AACsearch
Architecture

Read path

How a search query flows through AACsearch — from the customer SDK to /search/public/multi, through public-auth and tenant-filter combine, into Typesense multi_search, and back as a sanitized response.

The read path is stateless and hot: no row is written to PostgreSQL on the synchronous search request (usage events are recorded fire-and-forget). The whole chain — auth, scoped filter combine, tenant filter combine, multi_search dispatch — is designed to add the smallest possible overhead on top of the underlying Typesense call.

Flow

Description

The diagram traces a public search request from the customer SDK through token verification (HMAC-checked scoped token or hash-looked-up parent key), origin and rate-limit gates, then through combineTenantFilter, which AND-combines the user filter, the scoped-token filter, and the server-injected tenantId clause before dispatching multi_search to Typesense. The sanitized response is returned synchronously while a SearchUsageEvent row is enqueued asynchronously for analytics.

sequenceDiagram
    autonumber
    participant SDK as Customer SDK / Widget
    participant API as packages/api/modules/search/public-handler.ts
    participant Gate as gatePublicSearchRequest
    participant ST as verifyScopedSearchToken (HMAC + exp)
    participant Key as verifySearchApiKey (hash-only)
    participant RL as SearchRateLimitBucket
    participant Filt as combineTenantFilter
    participant TS as Typesense multi_search
    participant Ev as SearchUsageEvent (async)

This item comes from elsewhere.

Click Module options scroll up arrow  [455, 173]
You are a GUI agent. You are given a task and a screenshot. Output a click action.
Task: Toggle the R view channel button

    SDK->>API: POST /api/search/public/multi
    API->>Gate: Bearer header (ss_search_* OR ss_scoped_*)
    alt ss_scoped_* prefix
        Gate->>ST: decode + HMAC verify + exp check
        ST-->>Gate: { parentRawKey, filterBy (scoped), keyId }
    end
    Gate->>Key: verifySearchApiKey(parentRawKey, scope=search)
    Key-->>Gate: VerifiedSearchKey { organizationId, indexSlug }
    Gate->>Gate: origin allow-list check
    Gate->>RL: increment + compare rateLimitPerMinute
    Gate-->>API: { verified, scopedFilter }
    API->>Filt: combine(userFilter && tenantFilter && scopedFilter)
    Filt-->>API: final filter_by expression
    API->>TS: multi_search(searches[], common_params)
    TS-->>API: hits + facets per search entry
    API->>API: buildSearchResponse (PII strip, highlight tags)
    API-->>SDK: 200 sanitized JSON
    par fire-and-forget
        API->>Ev: recordSearchUsageAsync(search_query)
    end

What each step guarantees

  1. Token shape. Only three prefixes are accepted: ss_search_*, ss_scoped_*, and (for connector writes) ss_connector_*. The shape check happens before any DB read.
  2. Scoped token verification. ss_scoped_* tokens carry an HMAC-SHA256 signature over a base64url-encoded payload { keyId, parentRawKey, filterBy, exp }. The server constant-time compares the signature, decodes the parent key from inside, and refuses if exp is in the past. This is Hard Invariant #4.
  3. Parent key verification. The parent ss_search_* (or ss_scoped_* parent) is sha256-hashed and looked up in SearchApiKey.hash. Plaintext keys are never stored — Hard Invariant #3.
  4. Origin allow-list. When allowedOrigins is non-empty, the Origin header is strictly matched. Failures return 403 before Typesense is touched.
  5. Rate limit. Per-key sliding window; 429 is returned for excess.
  6. Tenant filter combine. The Typesense filter_by always AND-combines the customer-supplied filter, the scoped-token filter (if present), and the server-injected tenantId:<org> clause. The tenant filter is appended at the SQL/Typesense WHERE layer, never as a header — Hard Invariant #5.
  7. multi_search dispatch. A single round trip to Typesense fans out per-search entries. Each entry MUST carry the same tenant filter.
  8. Response sanitization. buildSearchResponse strips internal fields, applies the configured highlight tags, and emits the public response shape.
  9. Analytics. recordSearchUsageAsync enqueues a SearchUsageEvent row of type=search_query. The promise is intentionally not awaited.

Why scoped tokens

A scoped token is the only safe way to embed an AACsearch-driven search box in a customer-facing page. It carries:

  • a stable HMAC the customer cannot forge (server-only BETTER_AUTH_SECRET),
  • a filterBy constraint that the API will AND-combine with every request (e.g. user_id:42 && shop_id:abc),
  • a short exp (typically 15 minutes), so a leaked token has a small blast radius.